**WORK TO COMPLETE:**
Quote every line of the material beneath this one.

**DATASET EXCERPTS:**
== Segment start ==
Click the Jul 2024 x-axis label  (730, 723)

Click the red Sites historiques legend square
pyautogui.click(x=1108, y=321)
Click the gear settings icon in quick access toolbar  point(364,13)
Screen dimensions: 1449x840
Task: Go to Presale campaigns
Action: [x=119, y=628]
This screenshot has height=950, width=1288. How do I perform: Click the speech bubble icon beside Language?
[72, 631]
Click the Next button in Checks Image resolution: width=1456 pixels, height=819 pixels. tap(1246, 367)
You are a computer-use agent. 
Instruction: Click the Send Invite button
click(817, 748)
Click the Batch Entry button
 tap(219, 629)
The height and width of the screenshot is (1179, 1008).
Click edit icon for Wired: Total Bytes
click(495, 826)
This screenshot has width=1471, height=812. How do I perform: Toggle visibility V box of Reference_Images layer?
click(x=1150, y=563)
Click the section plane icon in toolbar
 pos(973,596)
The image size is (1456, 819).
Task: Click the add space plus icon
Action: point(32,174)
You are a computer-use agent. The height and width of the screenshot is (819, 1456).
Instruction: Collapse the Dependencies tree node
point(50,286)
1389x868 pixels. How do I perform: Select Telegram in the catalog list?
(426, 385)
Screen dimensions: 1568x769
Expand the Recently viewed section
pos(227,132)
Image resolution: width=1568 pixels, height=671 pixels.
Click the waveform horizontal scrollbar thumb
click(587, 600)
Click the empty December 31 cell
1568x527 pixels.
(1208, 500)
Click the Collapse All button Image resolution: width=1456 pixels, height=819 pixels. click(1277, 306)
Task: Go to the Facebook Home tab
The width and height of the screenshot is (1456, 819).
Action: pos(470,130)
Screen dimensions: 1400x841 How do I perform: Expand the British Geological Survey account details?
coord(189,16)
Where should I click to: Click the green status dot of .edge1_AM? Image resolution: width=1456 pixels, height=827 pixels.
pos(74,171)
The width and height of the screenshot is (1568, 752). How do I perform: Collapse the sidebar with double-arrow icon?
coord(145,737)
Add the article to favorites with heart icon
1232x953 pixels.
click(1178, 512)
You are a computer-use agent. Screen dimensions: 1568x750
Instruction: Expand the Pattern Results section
== Segment end ==
**FINAL ANSWER:**
Click the Jul 2024 x-axis label  (730, 723)

Click the red Sites historiques legend square
pyautogui.click(x=1108, y=321)
Click the gear settings icon in quick access toolbar  point(364,13)
Screen dimensions: 1449x840
Task: Go to Presale campaigns
Action: [x=119, y=628]
This screenshot has height=950, width=1288. How do I perform: Click the speech bubble icon beside Language?
[72, 631]
Click the Next button in Checks Image resolution: width=1456 pixels, height=819 pixels. tap(1246, 367)
You are a computer-use agent. 
Instruction: Click the Send Invite button
click(817, 748)
Click the Batch Entry button
 tap(219, 629)
The height and width of the screenshot is (1179, 1008).
Click edit icon for Wired: Total Bytes
click(495, 826)
This screenshot has width=1471, height=812. How do I perform: Toggle visibility V box of Reference_Images layer?
click(x=1150, y=563)
Click the section plane icon in toolbar
 pos(973,596)
The image size is (1456, 819).
Task: Click the add space plus icon
Action: point(32,174)
You are a computer-use agent. The height and width of the screenshot is (819, 1456).
Instruction: Collapse the Dependencies tree node
point(50,286)
1389x868 pixels. How do I perform: Select Telegram in the catalog list?
(426, 385)
Screen dimensions: 1568x769
Expand the Recently viewed section
pos(227,132)
Image resolution: width=1568 pixels, height=671 pixels.
Click the waveform horizontal scrollbar thumb
click(587, 600)
Click the empty December 31 cell
1568x527 pixels.
(1208, 500)
Click the Collapse All button Image resolution: width=1456 pixels, height=819 pixels. click(1277, 306)
Task: Go to the Facebook Home tab
The width and height of the screenshot is (1456, 819).
Action: pos(470,130)
Screen dimensions: 1400x841 How do I perform: Expand the British Geological Survey account details?
coord(189,16)
Where should I click to: Click the green status dot of .edge1_AM? Image resolution: width=1456 pixels, height=827 pixels.
pos(74,171)
The width and height of the screenshot is (1568, 752). How do I perform: Collapse the sidebar with double-arrow icon?
coord(145,737)
Add the article to favorites with heart icon
1232x953 pixels.
click(1178, 512)
You are a computer-use agent. Screen dimensions: 1568x750
Instruction: Expand the Pattern Results section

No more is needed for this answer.